• _TEXTO PROPORCIONADO_:
No solo separamos nuestros cuerpos. Este es el último peldaño de una escalera en la que ya estábamos, más o menos inadvertidamente. Nuestras sociedades nos alejan de nosotros mismos satisfaciendo nuestros deseos, individualizándonos mediante la mercancía. La hiperabundancia de ofertas, como decía Vicente Verdú, tiende a crear un tipo de persona sin acritud, ejemplificada en un hombre tirado en su sofá con un mando a distancia, recorriendo los infinitos canales de su televisor (ahora las infinitas películas de cualquier plataforma). Un ser educado para la plétora, para el cual el rechazo tiene un aire tan indiferente como la aceptación y para el cual la inacción toma la forma de una decisión mínima y trivial. Solo mediante esta indolencia podríamos soportar la tensión de tanto elegir.
Este ser está vacunado contra la otredad. La incomodidad, la dificultad, lo otro y distinto generan frustración e irritación; hay una cara oscura de la diversidad que muchos se niegan a afrontar. Quizás es que no todo sea riqueza en la otredad. Esto parece contraintuitivo, porque nos tenemos por tolerantes y abiertos, dado que, como muestra Byung-Chul Han, la flexibilidad de horarios y de disposición vital, el culto al viaje y a la reinvención, al cosmopolitismo y al descentramiento forman parte, como ahora se dice “de nuestro ADN”. Entonces, ¿cómo es posible que este occidental rico, viajero, tolerante, demócrata (o así se ve él mismo) albergue dentro a su némesis simétrica, un odiador despreciativo? Este Gollum interior, ¿de qué se alimenta?

• _DATOS DE ENTRADA_:
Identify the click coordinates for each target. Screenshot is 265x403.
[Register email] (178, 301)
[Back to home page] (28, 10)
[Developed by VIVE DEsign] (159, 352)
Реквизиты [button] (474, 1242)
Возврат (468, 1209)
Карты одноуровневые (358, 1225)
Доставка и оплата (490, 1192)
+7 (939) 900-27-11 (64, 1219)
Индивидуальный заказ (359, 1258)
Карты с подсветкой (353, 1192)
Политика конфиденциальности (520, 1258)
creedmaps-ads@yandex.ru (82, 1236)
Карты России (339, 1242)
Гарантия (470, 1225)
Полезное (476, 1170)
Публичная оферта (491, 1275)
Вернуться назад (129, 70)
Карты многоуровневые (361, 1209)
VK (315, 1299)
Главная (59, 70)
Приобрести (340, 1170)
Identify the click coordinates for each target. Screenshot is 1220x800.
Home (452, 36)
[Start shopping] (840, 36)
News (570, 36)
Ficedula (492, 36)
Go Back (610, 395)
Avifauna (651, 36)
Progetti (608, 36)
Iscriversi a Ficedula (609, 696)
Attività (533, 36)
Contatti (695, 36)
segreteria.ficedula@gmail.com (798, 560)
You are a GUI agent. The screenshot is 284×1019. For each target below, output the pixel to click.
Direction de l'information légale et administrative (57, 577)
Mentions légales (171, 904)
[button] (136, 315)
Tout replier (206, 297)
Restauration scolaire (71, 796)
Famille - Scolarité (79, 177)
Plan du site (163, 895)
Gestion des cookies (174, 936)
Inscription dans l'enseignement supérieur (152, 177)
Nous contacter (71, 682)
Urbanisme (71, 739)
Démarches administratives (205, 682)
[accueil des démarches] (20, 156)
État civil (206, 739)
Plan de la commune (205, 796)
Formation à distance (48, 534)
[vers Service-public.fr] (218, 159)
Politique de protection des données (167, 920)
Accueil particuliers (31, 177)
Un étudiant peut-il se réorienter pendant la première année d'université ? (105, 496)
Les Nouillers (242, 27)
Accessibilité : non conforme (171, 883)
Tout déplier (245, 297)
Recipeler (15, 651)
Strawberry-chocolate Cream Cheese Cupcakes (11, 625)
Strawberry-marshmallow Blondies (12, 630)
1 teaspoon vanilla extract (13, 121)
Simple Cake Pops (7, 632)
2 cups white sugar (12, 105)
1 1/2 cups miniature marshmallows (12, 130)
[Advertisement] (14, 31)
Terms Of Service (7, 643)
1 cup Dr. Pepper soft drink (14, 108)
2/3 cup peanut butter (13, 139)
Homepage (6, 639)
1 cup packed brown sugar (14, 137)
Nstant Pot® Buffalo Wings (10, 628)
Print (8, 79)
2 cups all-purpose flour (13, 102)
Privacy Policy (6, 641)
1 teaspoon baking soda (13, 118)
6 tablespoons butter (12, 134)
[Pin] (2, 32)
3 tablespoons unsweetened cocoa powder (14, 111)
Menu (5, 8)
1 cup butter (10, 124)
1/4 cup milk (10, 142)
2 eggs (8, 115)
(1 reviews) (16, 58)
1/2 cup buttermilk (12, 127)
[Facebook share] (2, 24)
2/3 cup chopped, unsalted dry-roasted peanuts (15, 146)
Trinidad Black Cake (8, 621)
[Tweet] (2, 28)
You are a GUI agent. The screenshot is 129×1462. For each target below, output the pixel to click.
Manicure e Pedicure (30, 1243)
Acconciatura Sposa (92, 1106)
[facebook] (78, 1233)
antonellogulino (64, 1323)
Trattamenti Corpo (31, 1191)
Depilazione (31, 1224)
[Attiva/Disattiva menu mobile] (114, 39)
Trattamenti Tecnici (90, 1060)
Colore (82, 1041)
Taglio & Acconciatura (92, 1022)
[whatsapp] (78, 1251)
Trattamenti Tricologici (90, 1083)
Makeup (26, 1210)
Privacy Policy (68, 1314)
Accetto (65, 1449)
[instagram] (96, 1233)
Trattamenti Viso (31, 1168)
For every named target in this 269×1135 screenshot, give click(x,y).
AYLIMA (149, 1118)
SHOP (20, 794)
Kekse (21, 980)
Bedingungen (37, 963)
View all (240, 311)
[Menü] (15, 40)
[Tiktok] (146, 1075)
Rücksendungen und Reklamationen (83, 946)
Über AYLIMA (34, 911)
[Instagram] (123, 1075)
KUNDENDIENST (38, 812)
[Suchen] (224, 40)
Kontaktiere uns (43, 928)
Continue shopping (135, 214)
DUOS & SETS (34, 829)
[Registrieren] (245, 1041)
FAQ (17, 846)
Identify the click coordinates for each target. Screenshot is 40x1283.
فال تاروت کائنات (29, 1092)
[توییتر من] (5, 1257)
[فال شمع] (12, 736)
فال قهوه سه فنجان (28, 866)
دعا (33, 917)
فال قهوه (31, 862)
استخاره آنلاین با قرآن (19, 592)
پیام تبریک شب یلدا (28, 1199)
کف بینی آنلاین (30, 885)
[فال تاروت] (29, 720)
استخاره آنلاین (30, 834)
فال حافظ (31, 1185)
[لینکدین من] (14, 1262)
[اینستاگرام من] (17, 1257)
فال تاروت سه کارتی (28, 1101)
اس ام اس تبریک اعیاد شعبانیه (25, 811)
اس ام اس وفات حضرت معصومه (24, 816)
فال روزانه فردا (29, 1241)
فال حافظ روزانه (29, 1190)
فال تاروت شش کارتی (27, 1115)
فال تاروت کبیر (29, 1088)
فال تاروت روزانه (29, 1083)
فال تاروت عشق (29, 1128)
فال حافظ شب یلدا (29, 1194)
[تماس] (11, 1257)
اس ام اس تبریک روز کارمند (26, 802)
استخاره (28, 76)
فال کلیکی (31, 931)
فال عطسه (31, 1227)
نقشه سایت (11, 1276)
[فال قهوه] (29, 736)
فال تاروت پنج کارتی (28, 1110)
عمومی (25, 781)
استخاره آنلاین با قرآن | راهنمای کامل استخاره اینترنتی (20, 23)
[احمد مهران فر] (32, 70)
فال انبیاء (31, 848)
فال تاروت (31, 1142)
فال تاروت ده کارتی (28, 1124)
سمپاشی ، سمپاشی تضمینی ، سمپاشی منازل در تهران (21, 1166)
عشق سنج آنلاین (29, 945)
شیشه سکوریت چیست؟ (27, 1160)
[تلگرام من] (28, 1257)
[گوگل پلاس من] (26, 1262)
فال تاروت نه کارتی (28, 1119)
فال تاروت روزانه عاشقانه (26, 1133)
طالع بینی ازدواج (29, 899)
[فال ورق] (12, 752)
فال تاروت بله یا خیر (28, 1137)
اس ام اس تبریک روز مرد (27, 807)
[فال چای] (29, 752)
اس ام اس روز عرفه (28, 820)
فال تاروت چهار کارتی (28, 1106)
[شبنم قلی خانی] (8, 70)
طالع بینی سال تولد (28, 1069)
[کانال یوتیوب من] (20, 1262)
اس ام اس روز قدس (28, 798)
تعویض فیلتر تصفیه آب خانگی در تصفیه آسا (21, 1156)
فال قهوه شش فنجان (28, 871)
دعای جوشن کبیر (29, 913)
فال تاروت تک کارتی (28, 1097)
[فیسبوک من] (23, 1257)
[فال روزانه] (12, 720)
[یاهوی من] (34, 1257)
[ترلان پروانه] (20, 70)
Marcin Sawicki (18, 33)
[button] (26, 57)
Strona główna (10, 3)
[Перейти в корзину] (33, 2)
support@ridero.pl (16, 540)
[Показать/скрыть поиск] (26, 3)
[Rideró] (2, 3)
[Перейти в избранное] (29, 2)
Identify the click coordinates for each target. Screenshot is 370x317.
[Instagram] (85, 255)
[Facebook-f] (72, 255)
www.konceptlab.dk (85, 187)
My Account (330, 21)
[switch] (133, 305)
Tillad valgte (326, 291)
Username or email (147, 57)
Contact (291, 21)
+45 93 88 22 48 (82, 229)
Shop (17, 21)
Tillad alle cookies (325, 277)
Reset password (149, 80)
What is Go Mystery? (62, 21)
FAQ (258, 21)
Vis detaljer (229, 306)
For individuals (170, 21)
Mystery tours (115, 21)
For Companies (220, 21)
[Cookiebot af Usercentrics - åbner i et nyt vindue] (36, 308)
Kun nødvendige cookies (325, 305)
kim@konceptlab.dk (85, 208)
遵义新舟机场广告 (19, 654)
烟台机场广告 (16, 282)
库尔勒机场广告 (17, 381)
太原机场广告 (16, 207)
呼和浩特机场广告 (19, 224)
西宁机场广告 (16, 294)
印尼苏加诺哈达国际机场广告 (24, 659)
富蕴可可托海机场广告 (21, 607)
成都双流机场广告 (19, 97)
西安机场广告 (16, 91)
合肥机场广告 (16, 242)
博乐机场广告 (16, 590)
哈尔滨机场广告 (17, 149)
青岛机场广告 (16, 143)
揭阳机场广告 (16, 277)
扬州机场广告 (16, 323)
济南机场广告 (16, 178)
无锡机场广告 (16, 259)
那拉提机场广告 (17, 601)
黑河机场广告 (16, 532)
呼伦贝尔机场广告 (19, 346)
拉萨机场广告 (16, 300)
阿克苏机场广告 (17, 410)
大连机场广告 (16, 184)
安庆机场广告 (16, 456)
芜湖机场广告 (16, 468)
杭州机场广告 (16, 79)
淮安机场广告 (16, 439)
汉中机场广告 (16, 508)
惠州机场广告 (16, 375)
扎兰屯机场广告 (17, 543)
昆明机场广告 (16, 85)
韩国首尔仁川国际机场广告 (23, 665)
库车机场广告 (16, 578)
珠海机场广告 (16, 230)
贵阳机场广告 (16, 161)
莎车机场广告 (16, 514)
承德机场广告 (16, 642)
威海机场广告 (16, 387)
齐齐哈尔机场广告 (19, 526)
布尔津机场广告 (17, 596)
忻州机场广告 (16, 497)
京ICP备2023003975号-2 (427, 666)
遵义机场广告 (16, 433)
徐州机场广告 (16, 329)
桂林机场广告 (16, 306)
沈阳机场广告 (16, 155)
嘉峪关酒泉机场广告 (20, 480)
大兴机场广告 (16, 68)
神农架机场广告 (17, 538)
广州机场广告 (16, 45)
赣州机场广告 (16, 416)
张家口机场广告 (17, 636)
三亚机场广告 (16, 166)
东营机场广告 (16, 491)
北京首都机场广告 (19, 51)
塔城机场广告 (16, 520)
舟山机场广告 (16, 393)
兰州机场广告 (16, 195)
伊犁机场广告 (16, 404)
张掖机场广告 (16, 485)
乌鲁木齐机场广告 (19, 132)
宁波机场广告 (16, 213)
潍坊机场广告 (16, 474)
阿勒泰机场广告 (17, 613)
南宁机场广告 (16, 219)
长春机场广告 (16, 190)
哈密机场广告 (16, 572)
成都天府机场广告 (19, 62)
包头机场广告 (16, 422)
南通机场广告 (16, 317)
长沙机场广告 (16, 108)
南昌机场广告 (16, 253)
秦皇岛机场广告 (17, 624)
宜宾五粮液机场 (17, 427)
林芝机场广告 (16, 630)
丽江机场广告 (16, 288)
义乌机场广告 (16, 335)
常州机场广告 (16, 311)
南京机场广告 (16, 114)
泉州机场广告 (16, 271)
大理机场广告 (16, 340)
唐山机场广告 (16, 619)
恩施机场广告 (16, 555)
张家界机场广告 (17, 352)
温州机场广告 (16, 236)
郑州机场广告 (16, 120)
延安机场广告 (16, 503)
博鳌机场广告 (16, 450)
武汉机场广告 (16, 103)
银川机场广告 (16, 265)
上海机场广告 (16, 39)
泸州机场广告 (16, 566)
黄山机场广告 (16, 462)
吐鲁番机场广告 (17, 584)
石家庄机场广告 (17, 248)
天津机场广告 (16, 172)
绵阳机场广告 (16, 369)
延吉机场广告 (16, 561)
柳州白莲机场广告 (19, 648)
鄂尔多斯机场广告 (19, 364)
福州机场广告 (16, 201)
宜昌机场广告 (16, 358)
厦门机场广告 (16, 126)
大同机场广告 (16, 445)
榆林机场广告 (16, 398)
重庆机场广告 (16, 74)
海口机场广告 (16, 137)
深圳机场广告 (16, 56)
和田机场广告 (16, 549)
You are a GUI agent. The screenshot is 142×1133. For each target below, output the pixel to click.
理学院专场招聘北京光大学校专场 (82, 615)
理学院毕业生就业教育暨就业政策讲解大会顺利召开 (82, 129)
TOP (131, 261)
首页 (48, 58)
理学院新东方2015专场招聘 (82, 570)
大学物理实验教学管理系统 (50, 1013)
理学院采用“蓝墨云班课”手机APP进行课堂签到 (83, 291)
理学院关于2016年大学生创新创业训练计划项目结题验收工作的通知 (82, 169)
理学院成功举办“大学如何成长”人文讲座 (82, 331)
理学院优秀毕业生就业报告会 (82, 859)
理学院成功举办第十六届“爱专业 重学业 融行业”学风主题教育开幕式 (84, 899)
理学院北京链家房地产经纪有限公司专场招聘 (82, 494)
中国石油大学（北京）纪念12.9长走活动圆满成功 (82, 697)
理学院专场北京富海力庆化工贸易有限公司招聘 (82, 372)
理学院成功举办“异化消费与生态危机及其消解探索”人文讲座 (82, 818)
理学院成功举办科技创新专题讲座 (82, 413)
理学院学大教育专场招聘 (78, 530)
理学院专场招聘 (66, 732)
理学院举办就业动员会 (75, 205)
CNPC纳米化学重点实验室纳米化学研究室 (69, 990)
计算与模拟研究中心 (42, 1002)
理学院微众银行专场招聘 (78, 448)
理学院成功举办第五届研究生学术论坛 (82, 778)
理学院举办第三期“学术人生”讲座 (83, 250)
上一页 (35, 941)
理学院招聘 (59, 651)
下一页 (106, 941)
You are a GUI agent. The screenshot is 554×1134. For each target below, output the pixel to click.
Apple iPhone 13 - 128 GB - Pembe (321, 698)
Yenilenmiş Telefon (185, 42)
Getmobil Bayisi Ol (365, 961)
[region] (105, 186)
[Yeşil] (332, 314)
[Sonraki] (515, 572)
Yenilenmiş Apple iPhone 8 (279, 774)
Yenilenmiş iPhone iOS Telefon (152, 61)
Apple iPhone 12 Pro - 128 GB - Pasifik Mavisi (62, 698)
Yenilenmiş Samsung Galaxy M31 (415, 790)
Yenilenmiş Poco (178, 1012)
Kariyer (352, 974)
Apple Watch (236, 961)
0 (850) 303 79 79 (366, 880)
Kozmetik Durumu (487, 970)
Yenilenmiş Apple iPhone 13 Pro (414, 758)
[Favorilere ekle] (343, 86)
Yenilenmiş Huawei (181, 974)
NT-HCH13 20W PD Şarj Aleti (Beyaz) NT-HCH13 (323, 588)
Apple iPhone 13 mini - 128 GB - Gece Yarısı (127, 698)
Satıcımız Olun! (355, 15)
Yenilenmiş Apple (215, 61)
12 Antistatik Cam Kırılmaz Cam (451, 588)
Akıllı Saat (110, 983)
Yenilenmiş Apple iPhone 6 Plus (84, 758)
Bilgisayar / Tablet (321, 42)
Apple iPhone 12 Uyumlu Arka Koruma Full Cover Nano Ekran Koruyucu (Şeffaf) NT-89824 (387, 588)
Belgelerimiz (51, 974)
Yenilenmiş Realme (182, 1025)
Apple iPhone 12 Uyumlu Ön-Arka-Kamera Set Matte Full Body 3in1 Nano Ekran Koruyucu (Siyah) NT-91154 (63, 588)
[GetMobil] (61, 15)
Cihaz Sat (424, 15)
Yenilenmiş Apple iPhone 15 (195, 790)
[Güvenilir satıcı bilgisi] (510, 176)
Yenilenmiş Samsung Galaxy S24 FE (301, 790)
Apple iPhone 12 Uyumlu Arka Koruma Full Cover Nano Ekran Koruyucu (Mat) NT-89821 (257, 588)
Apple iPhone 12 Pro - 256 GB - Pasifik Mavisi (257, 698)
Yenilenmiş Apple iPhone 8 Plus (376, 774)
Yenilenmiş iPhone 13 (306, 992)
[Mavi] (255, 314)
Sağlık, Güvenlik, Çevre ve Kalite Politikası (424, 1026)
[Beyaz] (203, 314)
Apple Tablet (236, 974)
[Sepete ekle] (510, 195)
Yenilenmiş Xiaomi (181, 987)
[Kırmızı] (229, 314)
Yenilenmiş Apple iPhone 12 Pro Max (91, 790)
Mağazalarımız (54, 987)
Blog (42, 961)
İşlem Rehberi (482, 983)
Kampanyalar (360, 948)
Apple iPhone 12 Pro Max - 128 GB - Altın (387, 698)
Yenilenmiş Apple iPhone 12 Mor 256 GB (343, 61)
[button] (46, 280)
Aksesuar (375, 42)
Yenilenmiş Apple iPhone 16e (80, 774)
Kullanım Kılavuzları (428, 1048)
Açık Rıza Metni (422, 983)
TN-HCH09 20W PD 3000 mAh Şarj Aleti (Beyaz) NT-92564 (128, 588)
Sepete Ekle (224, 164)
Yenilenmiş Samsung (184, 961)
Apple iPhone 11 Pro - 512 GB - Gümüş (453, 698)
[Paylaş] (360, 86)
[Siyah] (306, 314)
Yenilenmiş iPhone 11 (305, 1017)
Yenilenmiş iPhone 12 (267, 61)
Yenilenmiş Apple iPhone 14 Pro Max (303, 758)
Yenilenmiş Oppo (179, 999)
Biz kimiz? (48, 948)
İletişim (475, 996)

• _LISTA DE TAREAS_:
1. Reproduce sin cambios las líneas de los registros que van desde la que contiene "Yenilenmiş Huawei (181, 974)" hasta la última de los registros, ambas incluidas.
2. Continúa, por favor, el texto sobre la hiperabundancia y el rechazo de la otredad a partir de donde se detiene.

• _RESPUESTAS POR TAREA_:
1.
Yenilenmiş Huawei (181, 974)
NT-HCH13 20W PD Şarj Aleti (Beyaz) NT-HCH13 (323, 588)
Apple iPhone 13 mini - 128 GB - Gece Yarısı (127, 698)
Satıcımız Olun! (355, 15)
Yenilenmiş Apple (215, 61)
12 Antistatik Cam Kırılmaz Cam (451, 588)
Akıllı Saat (110, 983)
Yenilenmiş Apple iPhone 6 Plus (84, 758)
Bilgisayar / Tablet (321, 42)
Apple iPhone 12 Uyumlu Arka Koruma Full Cover Nano Ekran Koruyucu (Şeffaf) NT-89824 (387, 588)
Belgelerimiz (51, 974)
Yenilenmiş Realme (182, 1025)
Apple iPhone 12 Uyumlu Ön-Arka-Kamera Set Matte Full Body 3in1 Nano Ekran Koruyucu (Siyah) NT-91154 (63, 588)
[GetMobil] (61, 15)
Cihaz Sat (424, 15)
Yenilenmiş Apple iPhone 15 (195, 790)
[Güvenilir satıcı bilgisi] (510, 176)
Yenilenmiş Samsung Galaxy S24 FE (301, 790)
Apple iPhone 12 Uyumlu Arka Koruma Full Cover Nano Ekran Koruyucu (Mat) NT-89821 (257, 588)
Apple iPhone 12 Pro - 256 GB - Pasifik Mavisi (257, 698)
Yenilenmiş Apple iPhone 8 Plus (376, 774)
Yenilenmiş iPhone 13 (306, 992)
[Mavi] (255, 314)
Sağlık, Güvenlik, Çevre ve Kalite Politikası (424, 1026)
[Beyaz] (203, 314)
Apple Tablet (236, 974)
[Sepete ekle] (510, 195)
Yenilenmiş Xiaomi (181, 987)
[Kırmızı] (229, 314)
Yenilenmiş Apple iPhone 12 Pro Max (91, 790)
Mağazalarımız (54, 987)
Blog (42, 961)
İşlem Rehberi (482, 983)
Kampanyalar (360, 948)
Apple iPhone 12 Pro Max - 128 GB - Altın (387, 698)
Yenilenmiş Apple iPhone 12 Mor 256 GB (343, 61)
[button] (46, 280)
Aksesuar (375, 42)
Yenilenmiş Apple iPhone 16e (80, 774)
Kullanım Kılavuzları (428, 1048)
Açık Rıza Metni (422, 983)
TN-HCH09 20W PD 3000 mAh Şarj Aleti (Beyaz) NT-92564 (128, 588)
Sepete Ekle (224, 164)
Yenilenmiş Samsung (184, 961)
Apple iPhone 11 Pro - 512 GB - Gümüş (453, 698)
[Paylaş] (360, 86)
[Siyah] (306, 314)
Yenilenmiş iPhone 11 (305, 1017)
Yenilenmiş iPhone 12 (267, 61)
Yenilenmiş Apple iPhone 14 Pro Max (303, 758)
Yenilenmiş Oppo (179, 999)
Biz kimiz? (48, 948)
İletişim (475, 996)

2.
Y aún más: aunque las personas de izquierdas nos vemos alegres, desprejuiciadas, amistosas, pacíficas y conscientes, desde el otro lado del espectro nos ven como liberticidas, odiadores, mediocres, totalitarios y alienados. La explicación desde este lado es obvia: son ellos los alienados, ellos los odiadores, ellos los que ven lo que llevan ya dentro. Pero podríamos sospechar que esta es una falacia de sesgo confirmacional: interpretamos la realidad en los términos más beneficiosos a nuestros postulados. No queremos entrar en estos recursos metanarrativos. Baste constatar que la visión del otro no como equivocado sino como moralmente repugnante y degradado es paladinamente simétrica: ambos lados pintan al adversario con la misma paleta de colores.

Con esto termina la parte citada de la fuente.